INFORMATION PROVIDED:
Segment Open
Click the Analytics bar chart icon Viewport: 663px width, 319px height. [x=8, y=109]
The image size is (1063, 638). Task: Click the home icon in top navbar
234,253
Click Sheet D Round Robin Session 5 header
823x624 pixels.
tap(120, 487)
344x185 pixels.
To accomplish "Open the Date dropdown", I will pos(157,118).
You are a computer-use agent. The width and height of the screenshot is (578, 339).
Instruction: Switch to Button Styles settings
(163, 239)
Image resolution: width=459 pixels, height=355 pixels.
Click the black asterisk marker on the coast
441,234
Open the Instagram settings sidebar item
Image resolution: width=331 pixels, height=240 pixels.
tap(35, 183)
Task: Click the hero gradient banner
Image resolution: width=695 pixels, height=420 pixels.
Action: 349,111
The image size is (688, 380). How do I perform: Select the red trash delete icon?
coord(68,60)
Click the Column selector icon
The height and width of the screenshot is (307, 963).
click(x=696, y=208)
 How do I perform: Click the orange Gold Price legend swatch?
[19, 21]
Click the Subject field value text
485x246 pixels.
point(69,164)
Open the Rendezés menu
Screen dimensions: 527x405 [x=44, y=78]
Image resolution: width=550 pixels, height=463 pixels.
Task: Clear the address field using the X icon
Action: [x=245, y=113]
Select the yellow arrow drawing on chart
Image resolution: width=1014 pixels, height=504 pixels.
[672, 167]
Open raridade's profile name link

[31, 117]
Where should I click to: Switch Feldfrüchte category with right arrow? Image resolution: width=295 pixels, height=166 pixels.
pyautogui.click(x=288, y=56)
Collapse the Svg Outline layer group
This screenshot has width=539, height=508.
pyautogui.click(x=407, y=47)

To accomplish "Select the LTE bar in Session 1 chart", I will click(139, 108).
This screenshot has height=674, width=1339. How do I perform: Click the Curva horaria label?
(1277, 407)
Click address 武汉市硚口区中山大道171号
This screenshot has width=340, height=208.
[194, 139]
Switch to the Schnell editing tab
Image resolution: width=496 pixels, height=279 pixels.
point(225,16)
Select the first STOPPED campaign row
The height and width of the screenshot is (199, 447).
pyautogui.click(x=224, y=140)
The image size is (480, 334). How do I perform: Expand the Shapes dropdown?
Segment Closed
PROBLEM TO SOLVE: Each record above is to be returned verbatim.

SOLUTION TO THIS EXERCISE:
Click the Analytics bar chart icon Viewport: 663px width, 319px height. [x=8, y=109]
The image size is (1063, 638). Task: Click the home icon in top navbar
234,253
Click Sheet D Round Robin Session 5 header
823x624 pixels.
tap(120, 487)
344x185 pixels.
To accomplish "Open the Date dropdown", I will pos(157,118).
You are a computer-use agent. The width and height of the screenshot is (578, 339).
Instruction: Switch to Button Styles settings
(163, 239)
Image resolution: width=459 pixels, height=355 pixels.
Click the black asterisk marker on the coast
441,234
Open the Instagram settings sidebar item
Image resolution: width=331 pixels, height=240 pixels.
tap(35, 183)
Task: Click the hero gradient banner
Image resolution: width=695 pixels, height=420 pixels.
Action: 349,111
The image size is (688, 380). How do I perform: Select the red trash delete icon?
coord(68,60)
Click the Column selector icon
The height and width of the screenshot is (307, 963).
click(x=696, y=208)
 How do I perform: Click the orange Gold Price legend swatch?
[19, 21]
Click the Subject field value text
485x246 pixels.
point(69,164)
Open the Rendezés menu
Screen dimensions: 527x405 [x=44, y=78]
Image resolution: width=550 pixels, height=463 pixels.
Task: Clear the address field using the X icon
Action: [x=245, y=113]
Select the yellow arrow drawing on chart
Image resolution: width=1014 pixels, height=504 pixels.
[672, 167]
Open raridade's profile name link

[31, 117]
Where should I click to: Switch Feldfrüchte category with right arrow? Image resolution: width=295 pixels, height=166 pixels.
pyautogui.click(x=288, y=56)
Collapse the Svg Outline layer group
This screenshot has width=539, height=508.
pyautogui.click(x=407, y=47)

To accomplish "Select the LTE bar in Session 1 chart", I will click(139, 108).
This screenshot has height=674, width=1339. How do I perform: Click the Curva horaria label?
(1277, 407)
Click address 武汉市硚口区中山大道171号
This screenshot has width=340, height=208.
[194, 139]
Switch to the Schnell editing tab
Image resolution: width=496 pixels, height=279 pixels.
point(225,16)
Select the first STOPPED campaign row
The height and width of the screenshot is (199, 447).
pyautogui.click(x=224, y=140)
The image size is (480, 334). How do I perform: Expand the Shapes dropdown?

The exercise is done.